高齢者の解雇について/労働契約の社会保障機能

2009年09月22日 | 学習ノート
高齢者の解雇法制について

高齢者(定年後、年金を受給しながら働く人を想定する)の雇用については、近い将来重要な課題になることが見込まれるが、通常の労働者と解雇権濫用法理の適用を等しくするべきか、という問題がある。この点について、横浜地判平成11年5月31日労判769号44頁(大京ライフ事件)は、①労働者が年金等を受給していること、②高年齢者等の雇用の安定等に関する法律の努力義務を超えていることを理由に解雇権濫用法理の適用を緩和して判断を行っている。

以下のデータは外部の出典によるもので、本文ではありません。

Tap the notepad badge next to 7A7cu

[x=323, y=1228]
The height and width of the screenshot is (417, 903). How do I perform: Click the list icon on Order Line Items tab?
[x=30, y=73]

この判例に対しては、濫用法理の適用を緩和する理由が正当か疑問が出されている(小畑史子[判批]労働基準53巻4号26頁)。また、東京地判平成16年8月6日労判881号62頁(ユタカサービス事件)では使用者側が同様の主張をしたものの、裁判所はこの主張を考慮することなく判断を下しており、高齢者だから解雇が緩やかに認められるという規範は確立していない。

そこで緩和の理由、中でも①労働者が年金等を受給していることが正当と言えるかどうか検討する。そもそもなぜ解約の自由のうち解雇の自由が多くの国で規制されているかというと、解雇が経済的耐久力のない労働者に与える打撃の大きさを考慮したものだとされる(菅野和夫『労働法』第8版・444頁)。このような経済的打撃の大小という観点は、整理解雇の4要件(要素)のひとつ「人選の合理性」の中で、若年者は転職が比較的容易であり経済的打撃が低い、あるいは高年者は早期退職の退職金等で生活資金が豊富で年金の受給も近いため経済的打撃が低い、といったことが論じられており、具体的場面でも判断の材料として使われている。このことからすれば、高齢者の生活保障を目的とした老齢年金を受給していることから解雇制限の緩和を導いたとしても的外れというわけではない。もっとも、年金の受給水準が生活維持のために十分でないと言える場合には、緩和を導くことは難しいであろう。

しかし一方で、単純に「経済的打撃の大小」を問題とするなら、若くても保有資産が多い人は労働しても解雇されやすくなるのか、という疑問が出てこよう。保有資産の大小で解雇のしやすさが変わるというのは妥当でない。これと年金受給の場面はどのように違うかというと、「経済的打撃を和らげるものを国家が提供しているかどうか」という点を指摘することができよう。労働契約は本来契約自由の原則が妥当する私法上の契約ではあるが、現実として国民の生活保障という公共政策の一部を担わせられ、種々の規制がかかっているとみることができる。そして、社会保障制度との役割分担という観点から規制の強弱が変わってくるのであり、国家から十分に提供される場合には労働契約上の規制を及ぼす必要性は少なくなると言うことができるようになる。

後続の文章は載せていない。